(Stored records)
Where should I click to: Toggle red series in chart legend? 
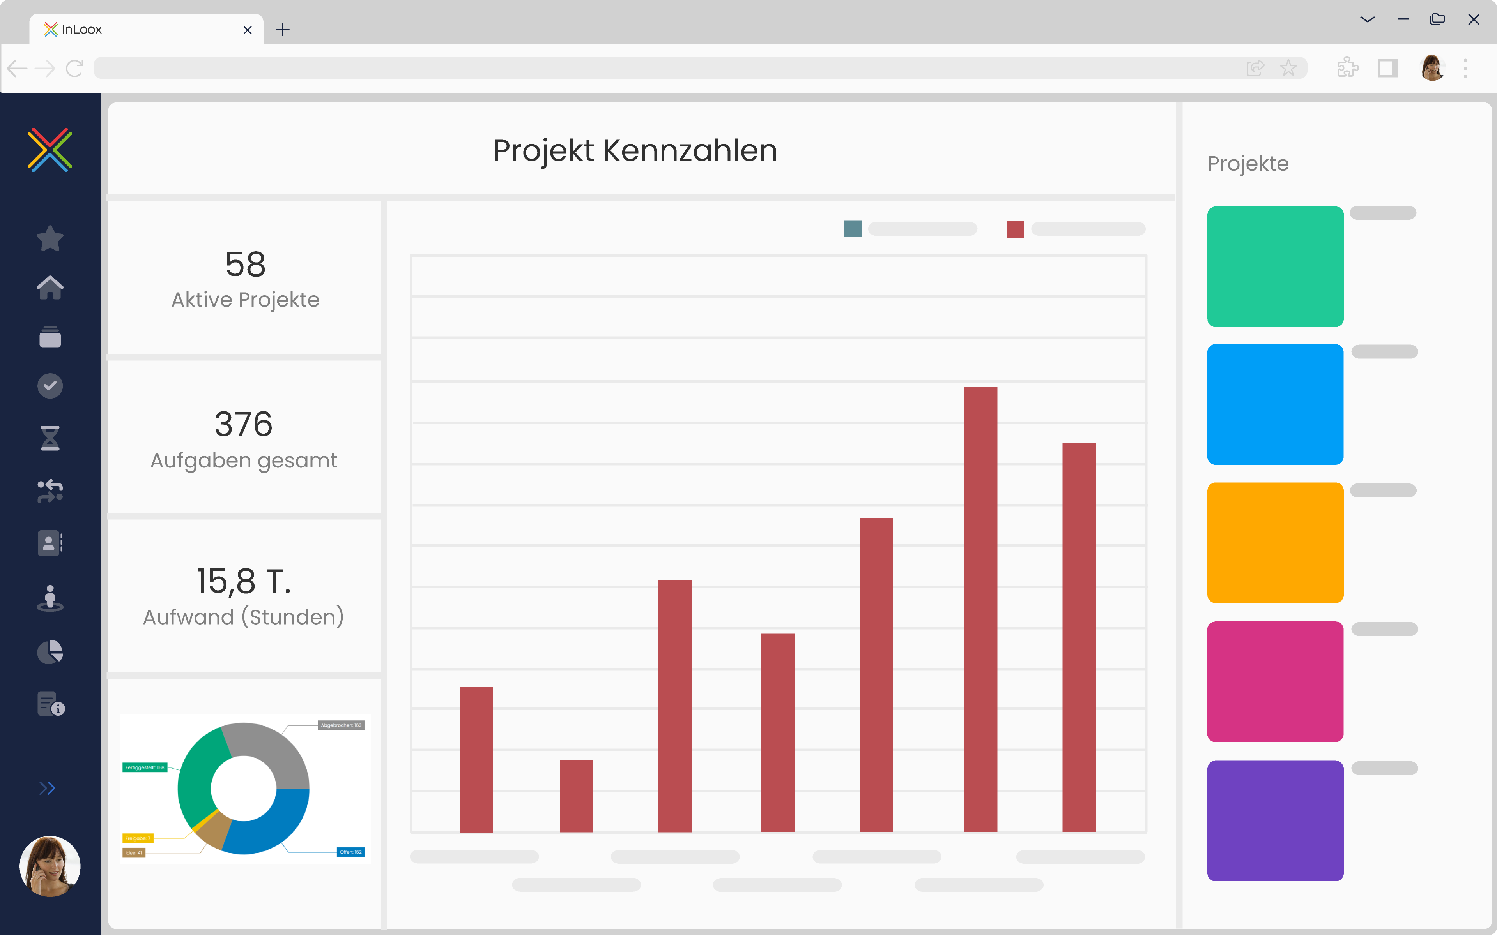click(x=1015, y=229)
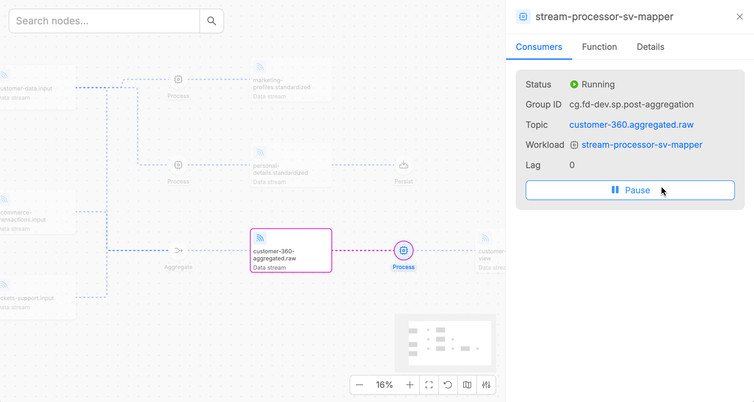754x402 pixels.
Task: Toggle the minimap map icon
Action: point(467,385)
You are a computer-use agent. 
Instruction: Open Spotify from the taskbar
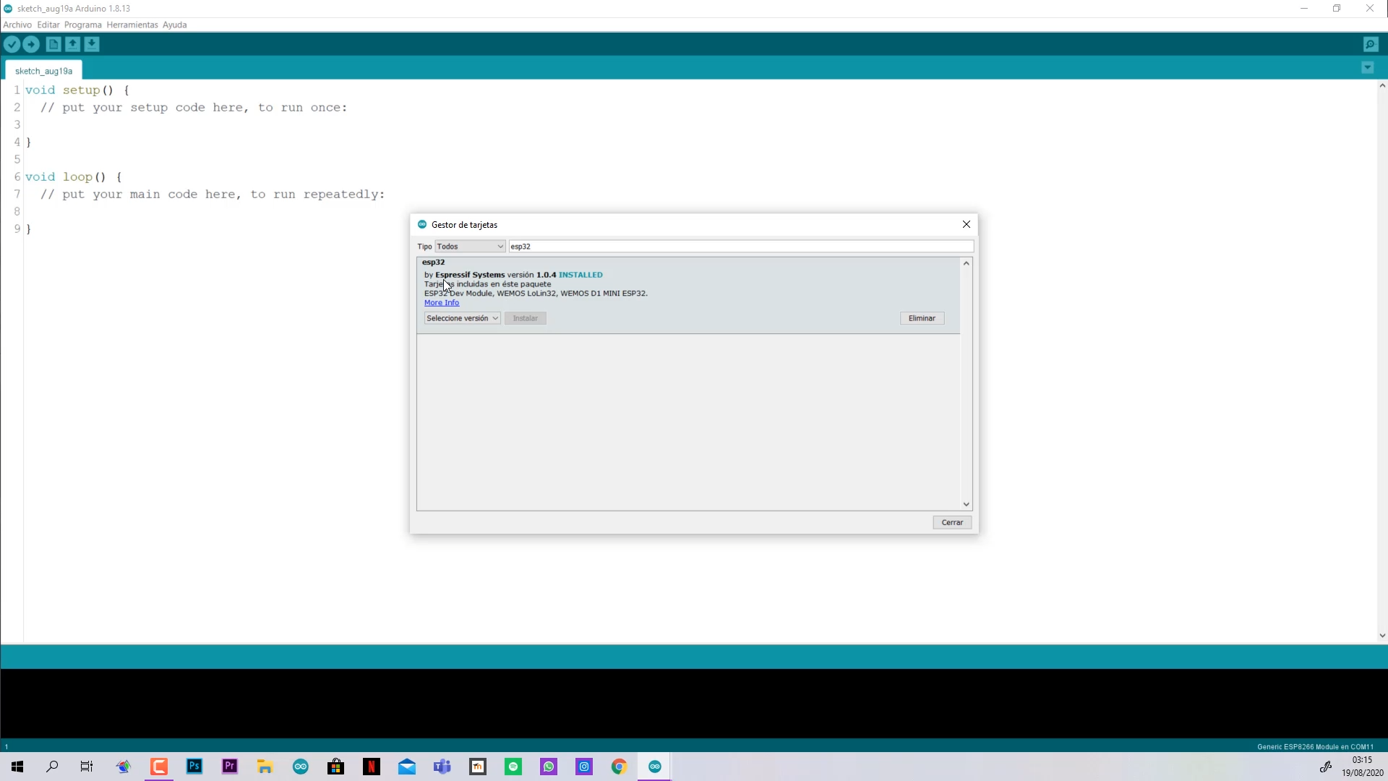513,767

*Your assignment:* None of the pictures should appear; the rest of the entries must be reproduced exactly.

*Task output:*
Where should I click to: Toggle red series in chart legend? 
click(x=1015, y=229)
754x402 pixels.
Task: Toggle the minimap map icon
Action: point(467,385)
You are a computer-use agent. 
Instruction: Open Spotify from the taskbar
513,767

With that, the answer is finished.